Where Fight for NY was a solid grassroots brawler with some interesting environmental twists, Icon is a more ambitious game and attempts to draw more heavily on the Def Jam name and musical theme. Winning fights is now less about landing solid grapples than it is about controlling the background music; each fighter has a theme song, and when your song is playing you have more momentum and stopping power.

Changing the song involves working the virtual "deck" - making circling motions on both analog sticks causes your fighter to spin his hands in the air as if changing discs on a turntable, and if you're not interrupted the music will change to your theme.

The background of each arena thumps in time to the beats of the current song. First of all, this looks amazing and is the core of the game's visual style. Secondly, on the big beats parts of the environment become interactive: lights arc with electricity, speakers send out waves of pure sound, cars blow up and doors slam open and shut. The key to victory involves forcing your opponent into these hazards at the relevant point in the music.
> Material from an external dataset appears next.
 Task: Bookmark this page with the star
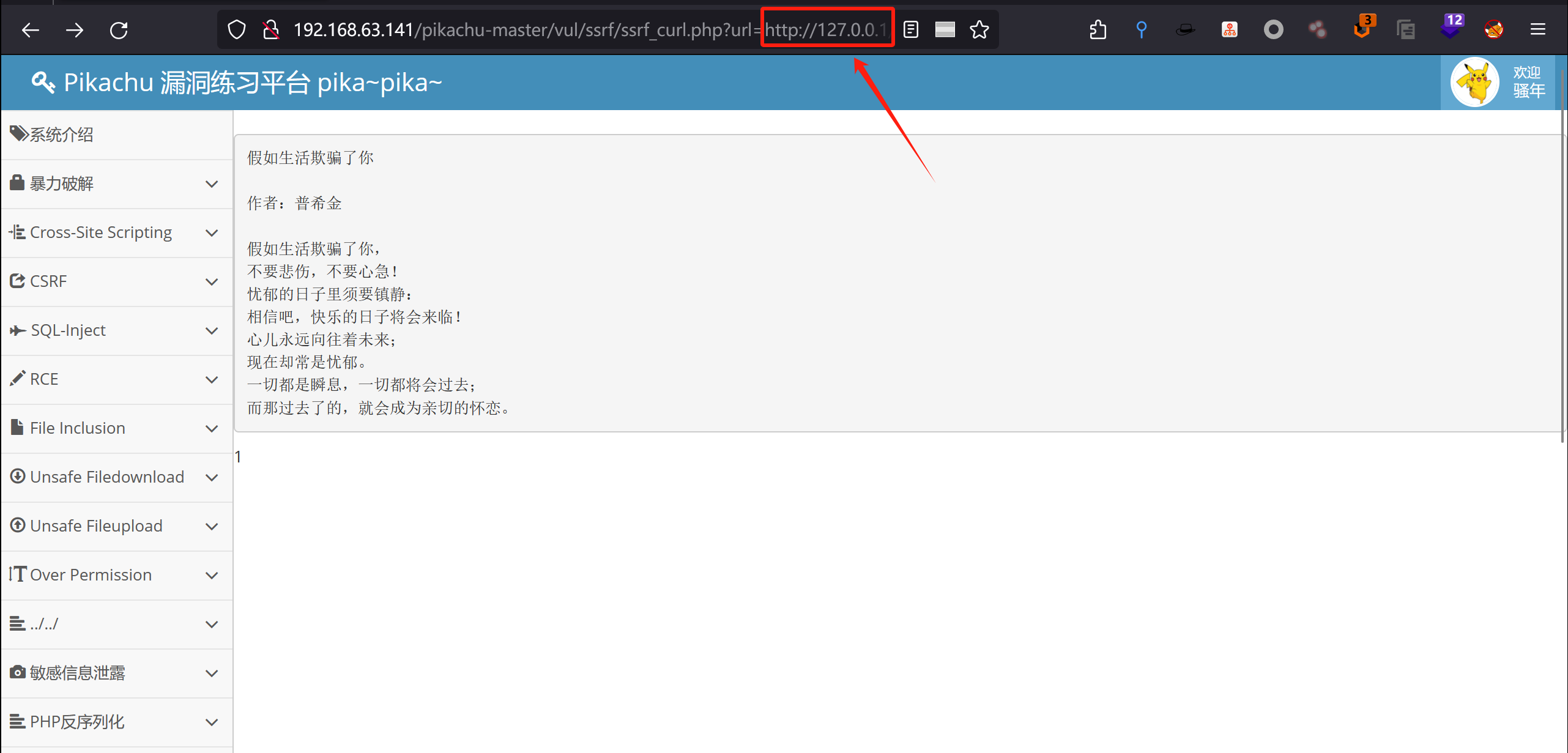979,29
If you're finding the timing difficult, you can always "scratch", which involves circling a single analogue stick to jump the music and make the background pop (your fighter also makes the appropriate DJ hand-gestures).

All of the above is a blast. It's an original and clever attempt to tie the game to a musical theme. Unfortunately, the core fighting mechanics are just dull. The controls feel sluggish, the moves are generic, and the scissor-paper-stone background of the punch-block-grapple system is insultingly shallow. The clever music mechanics just aren't enough to make you keep dunking your head in the turgid gameplay once you've already been down two or three times.

The character roster is a bit weak, too. Whereas Fight for NY featured guest appearances by the likes of Henry Rollins, Carmen Electra, and Stargate SG-1's Christopher Judge, Icon's lineup is much more bland. You'll have to be a solid hip-hop enthusiast to realliy appreciate fighters like Young Jeezy, EB-40 or Big Boi.

The single-player career mode sees you building your own record label. The fighting is generally in the context of impressing or representing artists so they'll sign to your label, and in between matches you'll have to buy your create-a-fighter clothes and bling, as well as budgeting and managing your artists' music releases. The window dressing is even more dreary than the fighting, and if you're playing the game you'll probably want to skip the nonsense to get right to the battling.

There are multiplayer options for 2-player local versus matches, or online head-to-head. Playing against a real person is better than the predictable computer, but it still gets old after about an hour of play. The XBox 360 version also allows you to import your own music to fight to, which can be very awesome, but the implementation is a little awkward and is only available outside the main career mode.

Fight for NY remains an unsung classic, but ultimately Icon doesn't live up to its pedigree. The people involved in making it are to be commended on trying something different, and on making a game that looks and sounds great, but as gamers we'll probably to better off waiting to see what they do next than signing up for the disappointment of Icon.